Далеко за поворотом послышался гул, который он ощутил скорее вздрогнувшим телом, чем слухом. Послышался и угас, будто свинцовый воздух и тьма задушили его. Блеснули мокрые рельсы, и из-за черной стены медленно выплыл огненный глаз, одинокий и зловещий. Он стал прямо против Павла, и не видно было, подвигается он или нет, и хотелось, чтобы он закрылся или погас; но он смотрел, не мигая, зловещий и пристальный, и становился все больше, все ярче и злее. Сердце Павла поднялось высоко, к самому горлу, – и упало, разбившись на тысячу коротких, быстрых толчков, от которых пересохло во рту. Впившись пальцами в сырые бревна, он наполовину сдвинулся с них и вытянул ногу, касаясь носком земли. И поза его были такая, как у человека, который хочет сделать быстрый и решительный прыжок, и когда свет фонаря упал на его глаза, они были расширены и в них был ужас. Медленно, как больной или усталый, прошел мимо Павла слабо освещенный паровоз, а за ним, как тени, потянулись вагоны, грузно постукивая и колыхаясь. И чувствовалось, как тяжела их угрюмая масса и как беспощадно дробили бы они тело, попавшее под колеса.

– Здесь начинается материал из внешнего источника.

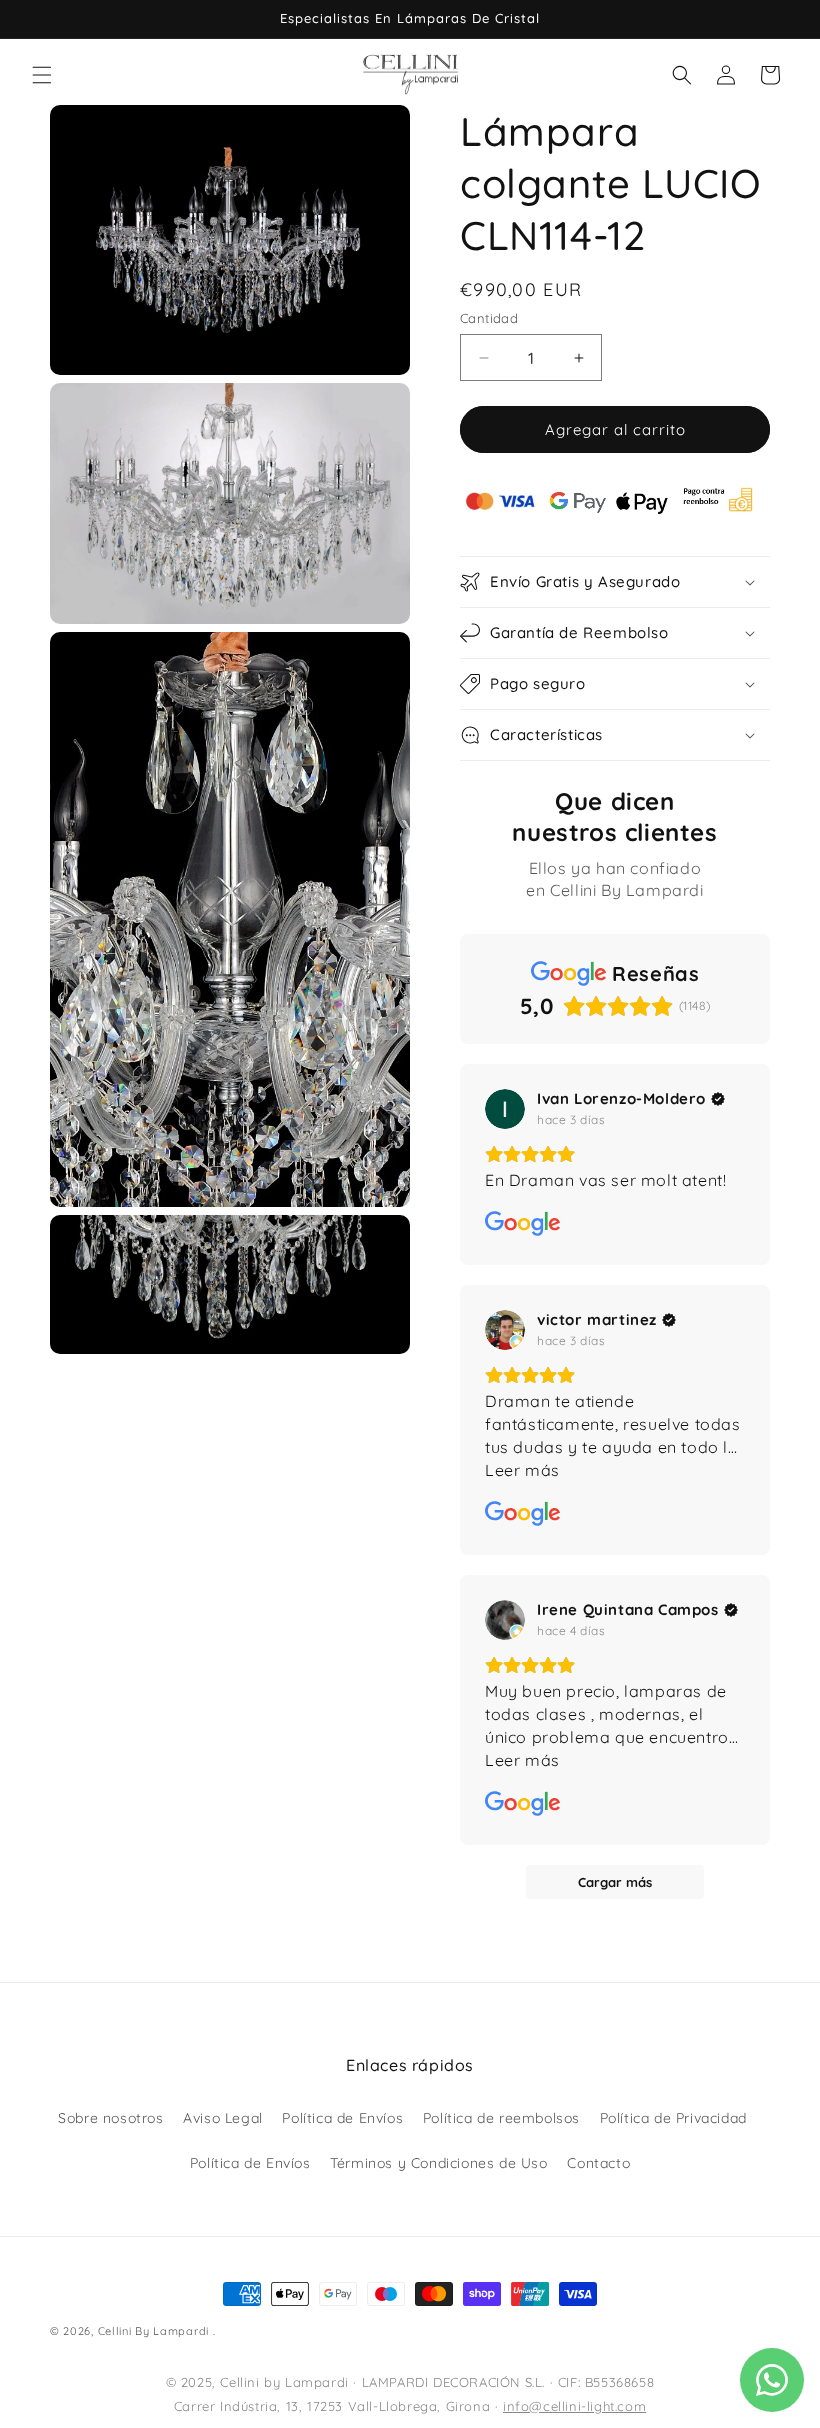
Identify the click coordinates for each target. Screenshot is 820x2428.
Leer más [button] (522, 1470)
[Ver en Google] (505, 1109)
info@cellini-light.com (574, 2406)
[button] (42, 75)
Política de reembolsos (501, 2118)
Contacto (598, 2163)
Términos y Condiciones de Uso (438, 2163)
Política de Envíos (342, 2118)
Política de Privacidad (673, 2118)
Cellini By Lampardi (153, 2331)
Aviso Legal (223, 2118)
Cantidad (489, 318)
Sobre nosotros (110, 2118)
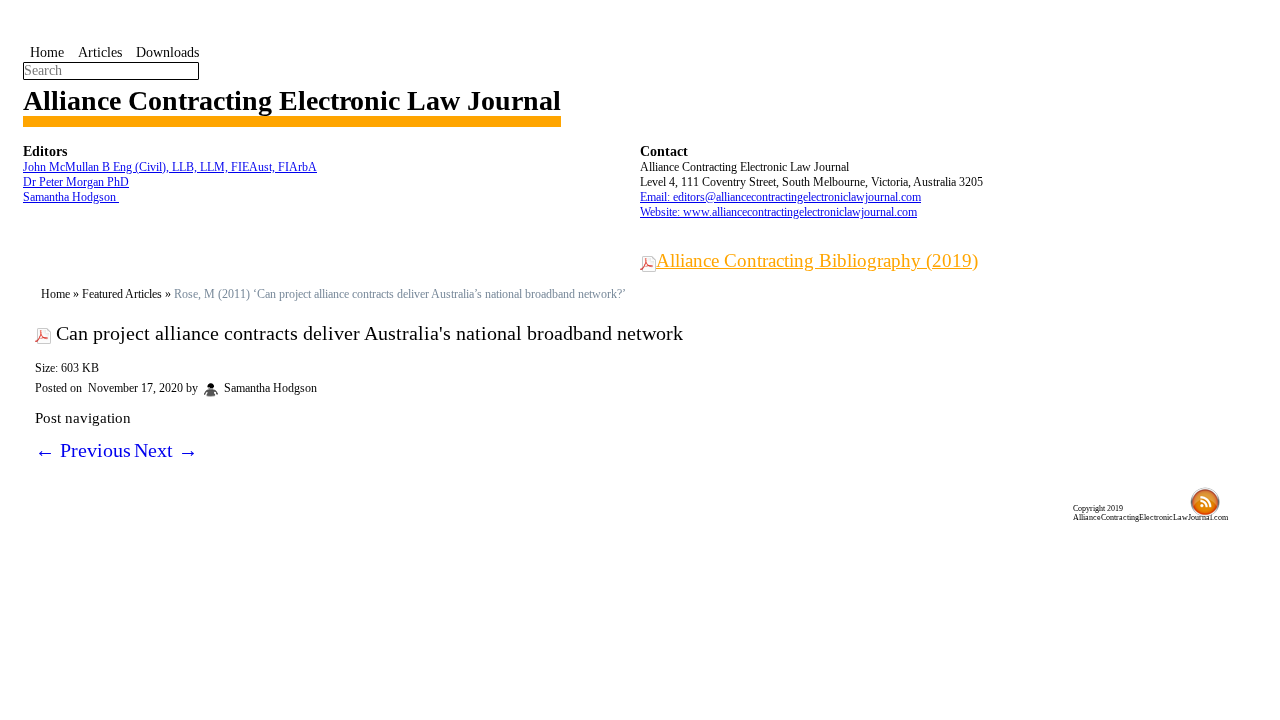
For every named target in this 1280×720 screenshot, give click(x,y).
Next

Поезд прошел, а Павлу все еще чудилось, что смерть еще тут, еще не ушла, и со страхом, которому он не мог найти объяснения, он быстро соскользнул со шпал и пошел. На мосту он увидел сторожа и сказал ему:

– Добрый вечер!

Сторож осветил его фонарем, повернулся, ничего не сказал и ушел в будку. И опять Павлу стало тяжело и безнадежно спокойно. Он долго стоял, облокотившись на тонкие железные перила, всматриваясь в ровную тьму, такую же безнадежную и ровную, как его тоска. И, покачав головой, он громко сказал:

– Завтра.

Когда Павел подходил к дому, короткая майская ночь уже подходила к концу, а у парадного стояли два экипажа, и окна были освещены. От крыльца двинулась к нему темная фигура, и встревоженный Павел узнал дворника Василия.

– Что случилось? – спросил Павел, зная наверное, что что-то случилось и что случившееся ужасно. – Что с мамой?

– Сергей Васильевич были в клубе… Маменька велели подождать вас тут.